Download Data Overview
Standard Data Files
All collections have a set of standard data files. The primary data file is the Distribution File, containing demographic, diagnostic, and pedigree information, RUCDR sample IDs (cell_id) and consent level. You can use the Data Explorer to query the Distribution File.
For some studies that submitted data to additional data repositories (like NDA or dbGaP) the linking IDs for those repositories are contained in the Alternate ID file.
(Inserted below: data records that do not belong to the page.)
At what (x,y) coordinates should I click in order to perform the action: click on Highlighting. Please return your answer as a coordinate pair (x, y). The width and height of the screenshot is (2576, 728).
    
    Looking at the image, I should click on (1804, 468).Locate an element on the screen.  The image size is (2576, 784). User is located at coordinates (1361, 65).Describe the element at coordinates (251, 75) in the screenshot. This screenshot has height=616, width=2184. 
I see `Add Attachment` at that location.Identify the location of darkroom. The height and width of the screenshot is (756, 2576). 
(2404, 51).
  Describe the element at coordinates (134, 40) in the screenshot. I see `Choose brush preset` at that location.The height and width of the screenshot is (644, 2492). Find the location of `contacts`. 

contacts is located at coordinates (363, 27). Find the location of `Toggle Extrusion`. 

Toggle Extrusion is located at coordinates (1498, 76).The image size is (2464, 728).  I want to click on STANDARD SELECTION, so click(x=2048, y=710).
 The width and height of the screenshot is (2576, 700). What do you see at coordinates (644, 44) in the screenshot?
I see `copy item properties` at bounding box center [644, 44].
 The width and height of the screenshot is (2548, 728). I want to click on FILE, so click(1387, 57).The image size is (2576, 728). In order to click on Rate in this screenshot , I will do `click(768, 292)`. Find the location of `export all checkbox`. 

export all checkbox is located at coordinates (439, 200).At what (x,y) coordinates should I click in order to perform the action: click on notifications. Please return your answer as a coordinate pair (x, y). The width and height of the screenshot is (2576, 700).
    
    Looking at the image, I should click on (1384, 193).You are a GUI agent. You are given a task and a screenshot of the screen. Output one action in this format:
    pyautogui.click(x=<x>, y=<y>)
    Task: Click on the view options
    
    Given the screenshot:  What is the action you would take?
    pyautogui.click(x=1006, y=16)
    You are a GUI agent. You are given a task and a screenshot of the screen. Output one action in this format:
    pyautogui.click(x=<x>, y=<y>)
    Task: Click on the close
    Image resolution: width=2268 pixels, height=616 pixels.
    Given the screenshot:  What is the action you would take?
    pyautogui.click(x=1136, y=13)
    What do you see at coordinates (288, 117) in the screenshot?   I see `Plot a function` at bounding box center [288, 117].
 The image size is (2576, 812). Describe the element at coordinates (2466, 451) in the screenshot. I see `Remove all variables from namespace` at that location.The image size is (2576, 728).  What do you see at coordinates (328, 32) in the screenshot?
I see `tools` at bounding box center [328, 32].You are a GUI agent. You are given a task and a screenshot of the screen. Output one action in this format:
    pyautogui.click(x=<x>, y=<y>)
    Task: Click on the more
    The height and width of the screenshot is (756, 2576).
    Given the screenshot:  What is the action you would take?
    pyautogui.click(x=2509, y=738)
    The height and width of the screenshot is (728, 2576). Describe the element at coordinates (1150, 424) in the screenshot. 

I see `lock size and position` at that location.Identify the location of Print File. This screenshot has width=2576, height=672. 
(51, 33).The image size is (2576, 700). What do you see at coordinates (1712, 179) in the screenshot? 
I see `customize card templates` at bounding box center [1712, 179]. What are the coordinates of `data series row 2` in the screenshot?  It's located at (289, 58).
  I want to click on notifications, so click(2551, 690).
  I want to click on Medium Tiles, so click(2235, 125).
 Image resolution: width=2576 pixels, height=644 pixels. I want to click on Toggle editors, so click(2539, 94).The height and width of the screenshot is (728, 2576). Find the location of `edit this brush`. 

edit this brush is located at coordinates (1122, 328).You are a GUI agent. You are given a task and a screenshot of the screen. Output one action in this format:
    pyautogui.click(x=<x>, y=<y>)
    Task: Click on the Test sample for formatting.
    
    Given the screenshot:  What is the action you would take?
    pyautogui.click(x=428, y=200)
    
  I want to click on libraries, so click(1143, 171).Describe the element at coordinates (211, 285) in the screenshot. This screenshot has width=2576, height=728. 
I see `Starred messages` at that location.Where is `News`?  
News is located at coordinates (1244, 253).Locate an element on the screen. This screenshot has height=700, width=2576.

Original study IDs are also included in this file when the ID has been harmonized to the standard NRGR format. There are ongoing efforts to collect linking IDs that are not yet submitted to NRGR.
Studies in multiple collections
In some cases, there are studies cross-listed in multiple different collections. For example:
- iPSC – When iPSCs are generated from existing cell lines, they are added into the iPSC collection. The original study may be from the SZ, BP, 22Q, or other disorder-specific collections.
- Controls – The controls distribution contains individuals recruited specifically for their lack of mental disorders with consent for General Research Use. For some studies, the controls that they collected for use with their cases in a specific disorder are released separately in this collection. This is true for several studies in the BP and SZ collections.
Not all subjects in a collection have available biomaterials. For example:
- family member with only phenotypic data
- "Dummy" subject record created only to build complete pedigree drawings
- Subject once had a biomaterial, but the sample is depleted
Additional Data Files
Collections also include additional data files for some studies, which cannot be queried in Data Explorer and must be downloaded here. The amount and type of data available depends upon the Data Sharing agreements with NIMH, and the way that the data was collected and released.
- Study Descriptions – The Study Description files contain information submitted by the studies to give context about the study design and resulting publications, and sometimes notes from NRGR about the released data.
- Pedigree Drawings – for studies with family data, Pedigree drawings are available for download. Alternatively, you can use our Pedigree Generation tool to generate them.
Overview tables display the kind of genetic data available on the download data page. In general terms, there are two sources of genetic data for download at NRGR:
- Primary source genetic data - from the investigator who collected the samples. Some of these datasets also include subjects from other studies, for instance when the primary investigator applied for access to NRGR controls. In those cases, we keep the genetic data together rather than splitting it for release in different collections.
- Secondary source genetic data - generated not by the investigators who collected the samples, but by investigators who applied for access to the biomaterials and generated new data. In many of these cases, the genetic dataset includes subjects across multiple studies.
Clinical Instrument Data
Some studies have very limited or no additional data, while others have submitted databases of item-level data.